The newest tax was introduced due to Lukashenko desperately needing money in order to pay state bills and enhance the current economy. Before imposing the tax, Lukashenko reached out to Western Europe hoping that countries would loan his state money to help reboot the economy. He even allowed some protesting to promote a more liberal image of himself, believing that would encourage financial support from abroad. Although his tactic has gained him some support, such as when the EU lifted sanctions on the regime, European ties aren’t as close as Lukashenko would like to see them. Unable to secure funds desperately needed, Lukashenko turned to his fellow citizens who barely have the funds to pay taxes.

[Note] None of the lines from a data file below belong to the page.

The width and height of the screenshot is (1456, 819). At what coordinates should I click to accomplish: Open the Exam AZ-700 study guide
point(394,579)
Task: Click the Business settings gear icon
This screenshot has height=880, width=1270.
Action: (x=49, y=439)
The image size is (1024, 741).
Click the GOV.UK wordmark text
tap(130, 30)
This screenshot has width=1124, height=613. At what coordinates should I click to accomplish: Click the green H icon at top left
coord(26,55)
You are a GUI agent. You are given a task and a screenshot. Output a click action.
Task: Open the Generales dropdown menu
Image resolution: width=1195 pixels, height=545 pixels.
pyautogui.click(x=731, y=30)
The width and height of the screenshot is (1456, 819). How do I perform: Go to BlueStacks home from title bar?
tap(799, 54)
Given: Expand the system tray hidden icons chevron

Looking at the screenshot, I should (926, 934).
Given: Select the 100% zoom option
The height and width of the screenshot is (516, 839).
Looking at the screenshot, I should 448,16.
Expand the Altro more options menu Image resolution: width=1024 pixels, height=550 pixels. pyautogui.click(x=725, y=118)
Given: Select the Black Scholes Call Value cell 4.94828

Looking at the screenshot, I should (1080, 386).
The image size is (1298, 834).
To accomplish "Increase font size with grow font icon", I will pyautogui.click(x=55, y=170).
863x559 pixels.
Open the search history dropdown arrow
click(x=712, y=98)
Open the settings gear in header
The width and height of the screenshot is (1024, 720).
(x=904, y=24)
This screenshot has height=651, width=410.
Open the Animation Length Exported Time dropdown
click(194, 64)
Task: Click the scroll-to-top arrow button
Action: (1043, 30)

Many citizens are also sceptical about where their money is going. Many believe that instead of their tax money being invested back into the country it will be invested into ‘Zapad-2017,’ which is an agreement between the Russian and Belarusian militaries that was designed to make citizens ‘feel more secure.’ The military initiative has already receive a lot of backlash from Belarusians because they want to minimize the country’s ties to Russia in fear of becoming a satellite state under the Kremlin’s control.
A desire to promote real change within their country prompted the Belarusians to protest against their repressive leader and take to the streets. Although the most recent protest was regarding a tax, the protest represented an overarching desire for governmental change. The Belarusians are tired of having a single leader and long for a government system in which the elected officials represent the people. They hope to create a government where corruption-free elections are held and foreign governments oversee them to ensure their legitimacy. The protests will surely grow and continue until the current leader is gone.
As one of the largest protests in the past several years, the demonstration on 25 March represented a turning point in Belarusian politics. The government’s actions of beating citizens, carrying away the elderly, and detaining opposition leaders and foreign journalists have acted as the catalyst for Belarusians to continue the fight. Lukashenko has ruled long enough that even his promises of a vast social welfare system no longer guarantee immunity. The Belarusians need a leader who will put citizens’ desires first and help foster a system of social liberty and economic success. Living through a recession and a repressive dictator has already taken a toll on both the citizens and the country; change is necessary. The Belarusians have taken matters into their own hands and made a point of wanting more from their leader. As stated by a female protestor, ‘To join is frightening, not to join is shameful.’